There are many ways to measure personality but psychologists have mostly focus on personality traits. The more widely accepted of these traits are the Big five personality trait which are;

-          Openness

-          Conscientiousness

-          Extraversion

-          Agreeableness

-          Neuroticism

Openness is shorthand for “openness to experience”. People who are high on enjoy adventure. They are curious and appreciate art, imagination and new things, the motto of open individual might be variety is the spice of life. People less in openness are just the opposite, they prefer to stick to their habits, avoid new experiences and probably aren’t the most adventurous eaters. Changing personality is usually considered a tough process, but openness is a personality trait that has been shown to be subject to change in adulthood.
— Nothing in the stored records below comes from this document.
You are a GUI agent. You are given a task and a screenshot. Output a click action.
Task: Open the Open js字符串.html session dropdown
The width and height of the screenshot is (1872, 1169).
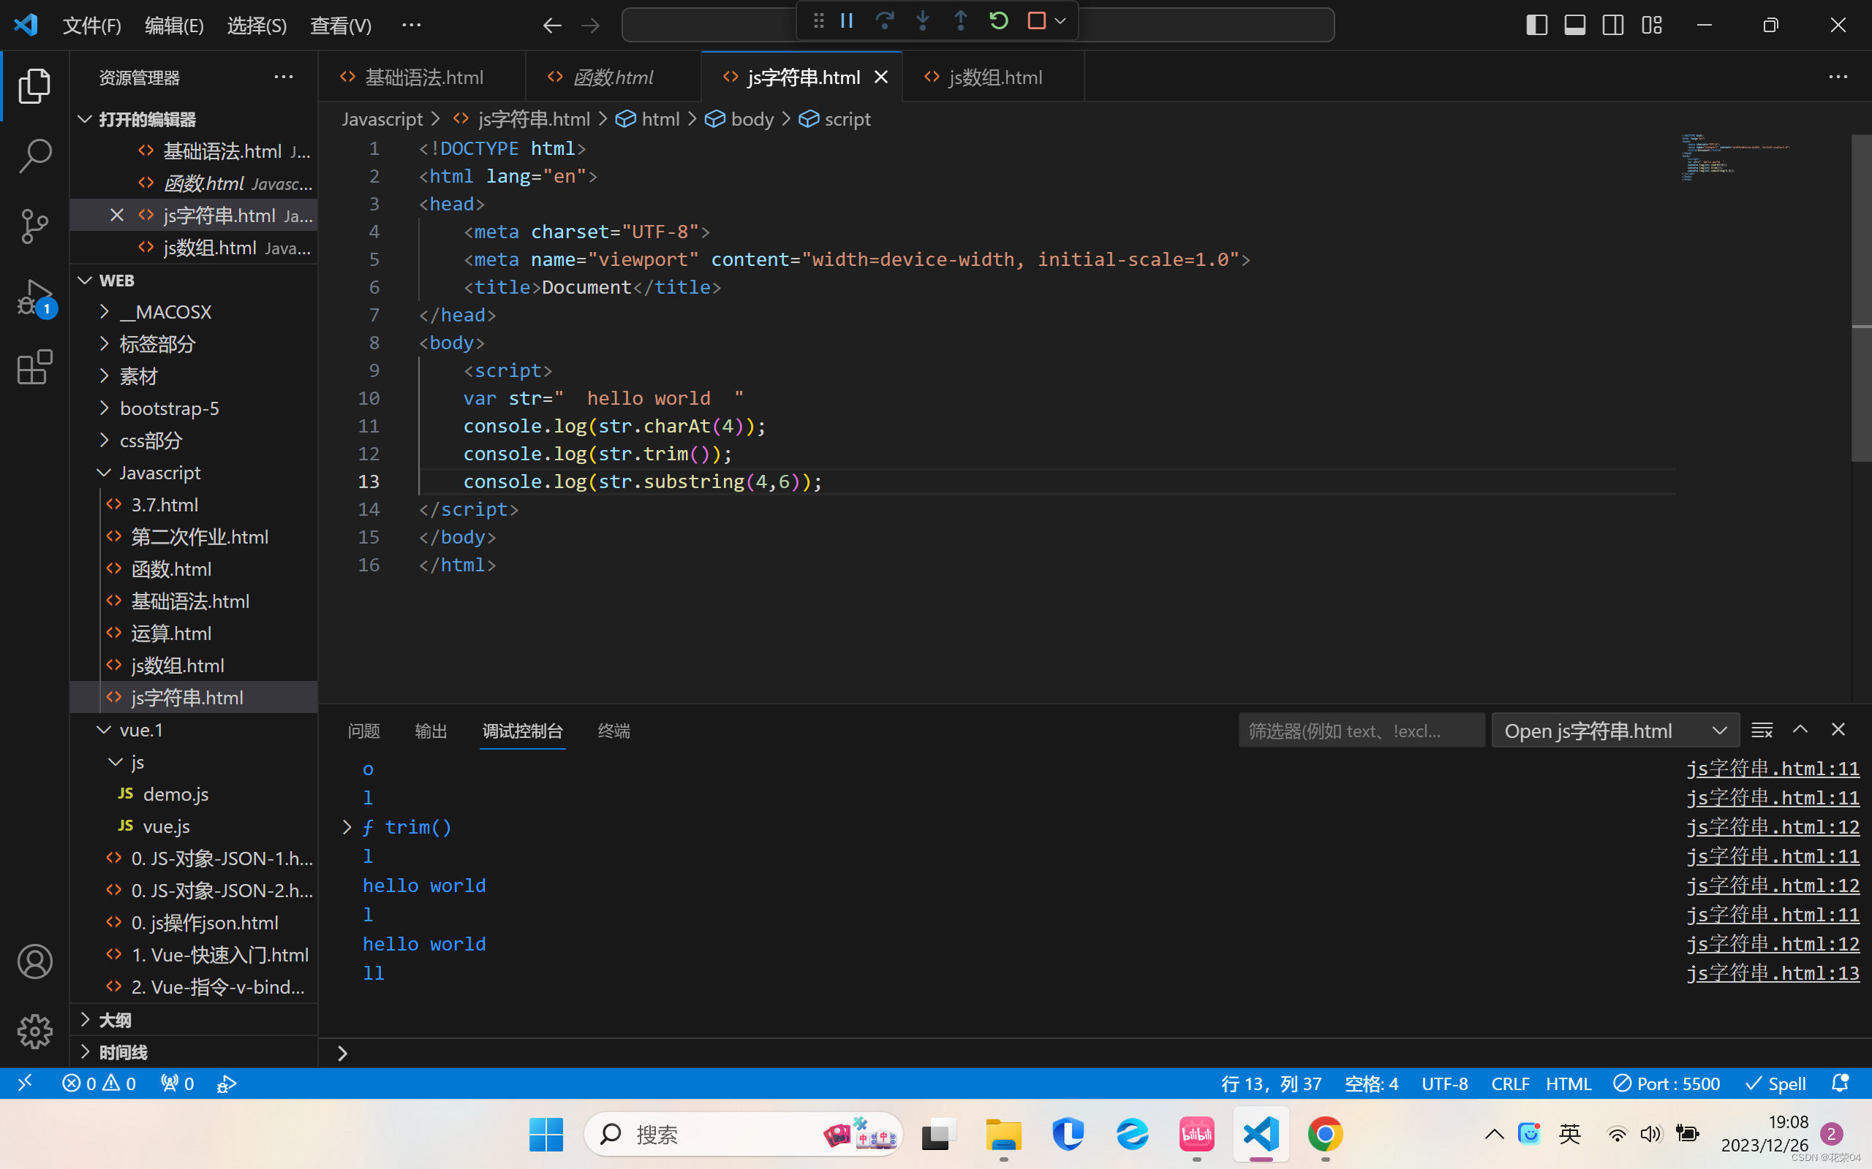coord(1615,731)
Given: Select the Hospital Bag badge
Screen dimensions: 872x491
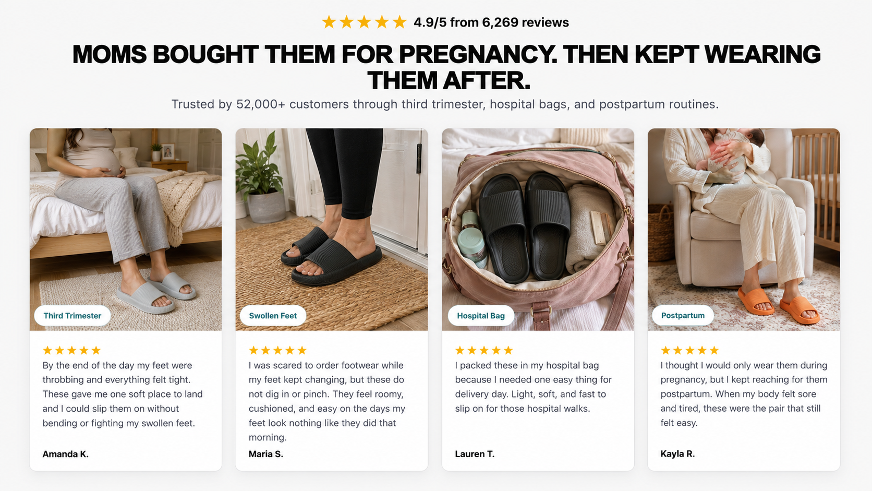Looking at the screenshot, I should 481,316.
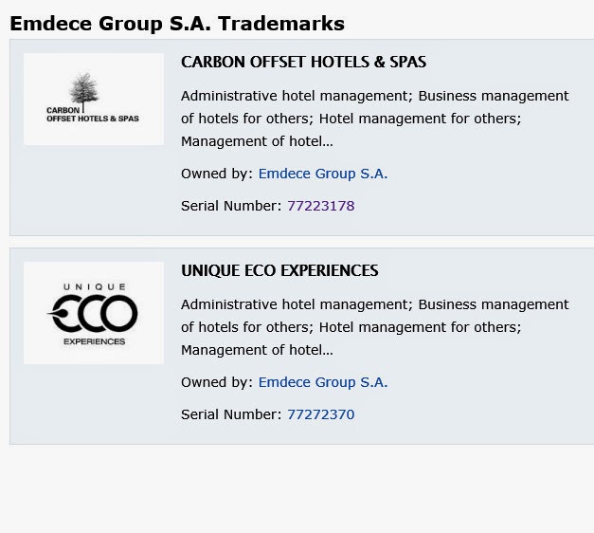Open the UNIQUE ECO EXPERIENCES title
Viewport: 594px width, 533px height.
(x=279, y=270)
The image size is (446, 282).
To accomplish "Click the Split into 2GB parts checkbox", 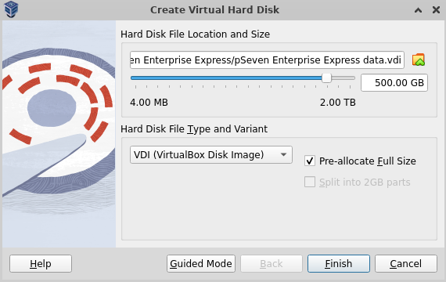I will 310,182.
People who are conscientious are organized and have a strong sense of duty. They are dependable, disciplined and achievement focused. A conscientious type does not of jet on round-the-world journey with only a back pack, they are planners. People low in conscientiousness are more spontaneous and free welling, they may tend toward carelessness.

Extroverts are social butterflies. Extroverts are chatty, sociable and draw energy from crowds. They tend to be assertive and cheerful in their social interactions. Shyness implies a fear of social interaction or an inability to function socially, introverts can be perfectly charming at parties. They just prefer solo or small group activities.

Agreeableness measures the extent of a person’s warmth and kindness. The more agreeable someone, is, the more likely they are to be trusting, helpful and compassionate. Disagreeable people are cold and suspicious of others and they are less likely cooperate.

            People high in neuroticism worry frequently and easily slip into anxiety and depression. If all is going well, neurotic people tends to find things to worry about. One 2012 study found that neurotic people with good salaries earned raises, the extra income actually made them less happy (Ignatius, 2013).

            In contrast, people who are low in neuroticism tend to be emotionally stable. Neuroticism is linked with plenty of bad health outcome; they die younger than the emotionally stable possible because they turn to tobacco and alcohol to ease their nerves (Stephanie, 2013).